Statistical Analysis

Graphs were plotted and statistics calculated with GraphPad Prism software (GraphPad Software, La Jolla, CA). Differences in the incidence of diabetes were assessed using the Mantel-Cox log-rank test. Results were expressed as mean ± SEM if normally distributed or as median and interquartile range if not normally distributed. The Student t test or Mann-Whitney test were used for comparison between groups, respectively. P values of <0.05 were considered statistically significant (*P < 0.05, **P < 0.01, ***P < 0.001).

Results

Safety of Vitamin D3 Supplementation

On the basis of dose-titration studies (data not shown), we selected 800 IU/day (40,000 IU/kg BW/day) as a dose raising the vitamin D levels into the “highly vitamin D–sufficient” zone [25(OH)D3 concentration >230 nmol/L], without inducing hypercalcemia or bone decalcification. Only in mice that were treated lifelong (from 3 until 35 weeks of age), serum 25(OH)D3 concentration increased to a mean concentration of 290 nmol/L (236–351 nmol/L) in male and female NOD mice at 35 weeks of age compared with 173 nmol/L (125–224 nmol/L) in the group fed the control diet (Table 1). This protocol did not perturb normal weight evolutions and did not cause significant alterations in serum phosphate or calcium levels (Table 1). However, the 25(OH)D3 concentrations in mice supplemented with vitamin D3 during pregnancy and lactation or during early life (from 3 until 14 weeks of age) were comparable to mice fed the control diet until 35 weeks of age (Supplementary Fig. 1).

Table 1

Vitamin D and calcium metabolism after vitamin D3 supplementation in NOD mice

Histological analysis of kidney and heart of the vitamin D3 group revealed no calcifications in aorta and renal arteries (data not shown). To verify whether vitamin D3 supplementation affected bone metabolism, serum osteocalcin and bone parameters were evaluated. Serum osteocalcin concentrations were not altered by lifelong vitamin D3 supplementation (Table 1), indicating no alterations in bone turnover. Moreover, bone dry weight and the ratio of calcium-to-bone dry weight was similar to controls in the vitamin D3 group at the end of the observation period (Table 1).
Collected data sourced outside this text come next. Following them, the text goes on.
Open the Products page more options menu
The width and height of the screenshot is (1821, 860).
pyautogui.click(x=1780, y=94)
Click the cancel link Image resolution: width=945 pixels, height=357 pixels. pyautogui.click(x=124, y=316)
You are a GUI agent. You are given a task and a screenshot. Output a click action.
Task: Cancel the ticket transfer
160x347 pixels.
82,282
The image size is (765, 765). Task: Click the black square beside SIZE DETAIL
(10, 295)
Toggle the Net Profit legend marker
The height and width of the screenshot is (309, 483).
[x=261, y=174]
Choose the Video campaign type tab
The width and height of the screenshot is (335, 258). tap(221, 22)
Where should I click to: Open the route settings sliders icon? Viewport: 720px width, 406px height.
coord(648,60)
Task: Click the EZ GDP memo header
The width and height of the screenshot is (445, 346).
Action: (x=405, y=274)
The bone microstructure analysis by μCT showed that dietary vitamin D3 did not affect bone-mineral density and did not impair cortical or trabecular bone architecture (Fig. 1A and B). The vitamin D3–supplemented diet did not affect any of the analyzed bone parameters (Fig. 1B). Overall, long-term vitamin D3 supplementation was tolerated well, and we found no indications of vitamin D toxicity or adverse metabolic side effects.

Figure 1

Dietary vitamin D3 supplementation does not affect bone parameters. A: µCT-based visualization of trabecular bone in femur from control (upper panels) and vitamin D3–supplemented NOD mice (lower panels). B: From left to right: quantification of the trabecular bone volume (BV/TV), trabecular thickness (Tb.Th), trabecular number (Tb.N), and cortical thickness (Ct.Th) in control mice and long-term 800 IU/day vitamin D3–supplemented mice at 35 weeks of age. Statistical significance was calculated using Student t test. ns, not significant.
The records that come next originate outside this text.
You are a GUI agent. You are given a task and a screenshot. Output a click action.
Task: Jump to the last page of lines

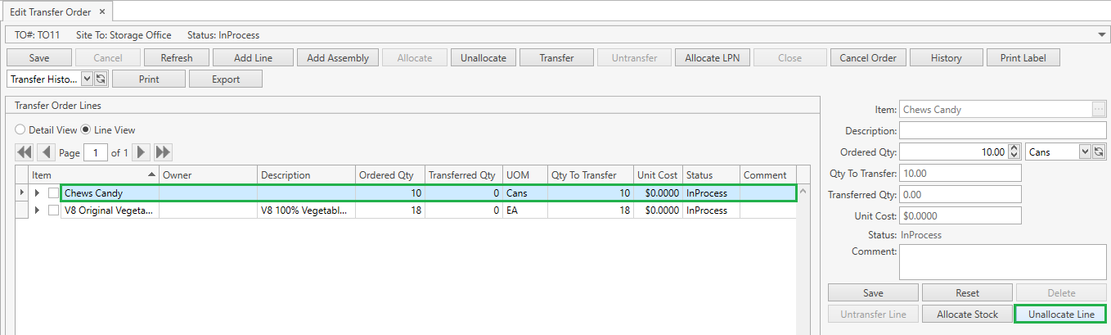pos(163,152)
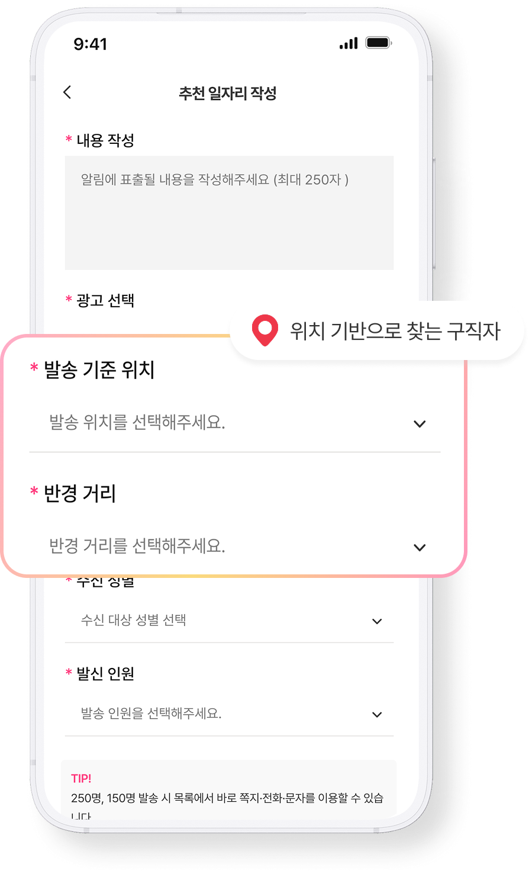Viewport: 529px width, 874px height.
Task: Open the 수신 대상 성별 선택 dropdown
Action: click(x=229, y=621)
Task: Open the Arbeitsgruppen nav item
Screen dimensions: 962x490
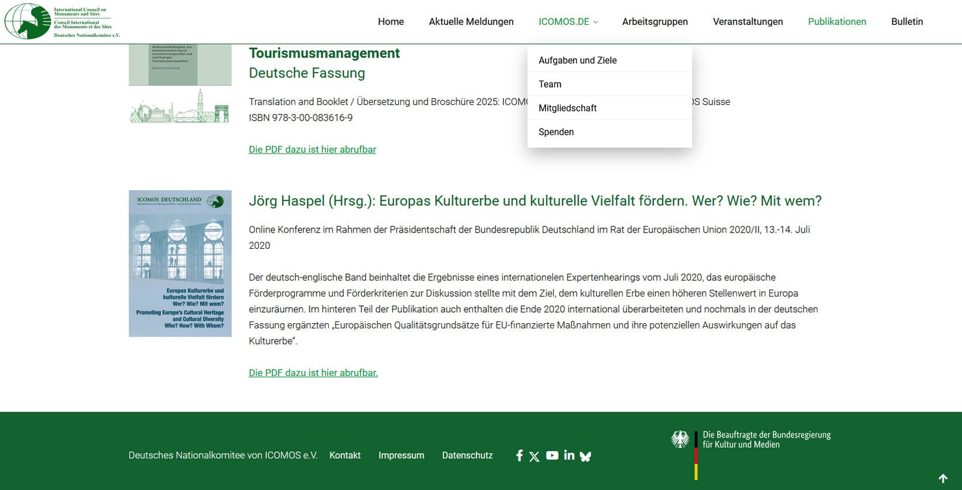Action: pos(655,22)
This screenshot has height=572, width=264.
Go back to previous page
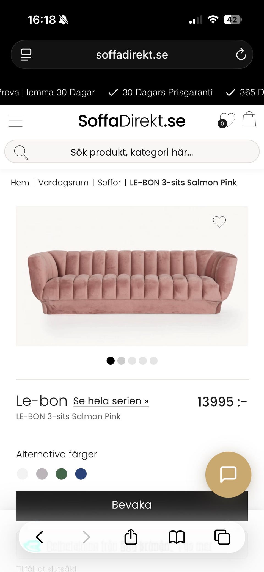coord(40,537)
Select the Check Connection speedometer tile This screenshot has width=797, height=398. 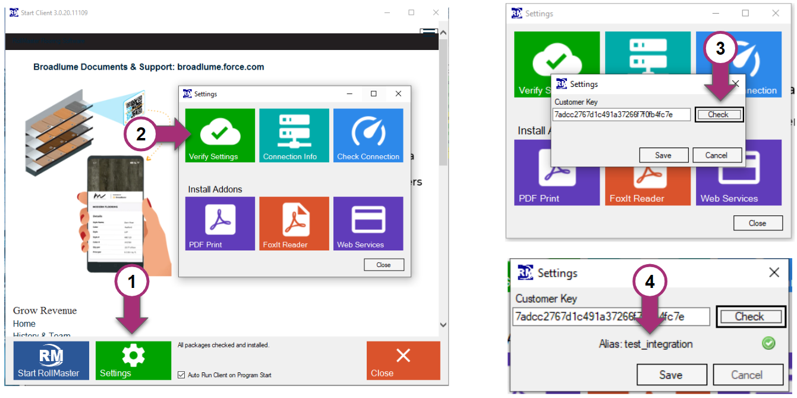368,136
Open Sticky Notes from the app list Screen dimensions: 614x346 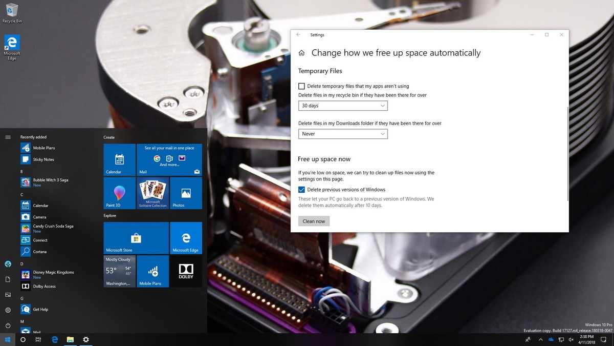[x=43, y=159]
Vitamin D3 Supplementation Reduces Diabetes Incidence in NOD Mice When Given Early and Lifelong

We next assessed the effect of vitamin D3 on diabetes development in the NOD mouse. Vitamin D3 was given prophylactically (800 IU/day) during pregnancy and lactation (until 3 weeks of age), during early life (from 3 until 14 weeks of age), or lifelong from early life onwards (from 3 until 35 weeks of age). Only lifelong vitamin D3 supplementation could significantly inhibit diabetes development in female and male NOD mice, resulting in a 52% reduction in diabetes incidence in females and a 58% reduction in males compared with mice fed the control diet (Fig. 2A). Only the long-term supplementation was effective in controlling diabetes progression, because shortening the period of vitamin D3 treatment from 3 until 14 weeks of age caused a loss of diabetes protection by vitamin D3: in females, the diabetes incidence in vitamin D3–supplemented mice was comparable to the control group (Fig. 2B), whereas in males, vitamin D3 supplementation demonstrated a trend to decreased diabetes development, yet this was not significant (Fig. 2B). When given during pregnancy and lactation, vitamin D3 supplementation had no effect on diabetes development in female or male offspring (Fig. 2C).

Figure 2

Lifelong vitamin D3 supplementation reduces diabetes incidence in NOD mice. Female and male NOD mice were fed control chow until 35 weeks of age or fed chow supplemented with 800 IU/day vitamin D3 per from 3 until 35 weeks of age (lifelong) (A), from 3 until 14 weeks of age (early life) (B), or during coupling until 3 weeks of age (pregnancy and lactation) (C). Dietary regimens are depicted graphically; in gray is the period when mice received the vitamin D3–supplemented diet. Mice with two consecutive measurements of blood glucose levels >200 mg/dL were considered diabetic. Statistical significance was calculated vs. NOD mice fed control chow by Mantel-Cox log-rank test. *P < 0.05; **P < 0.01.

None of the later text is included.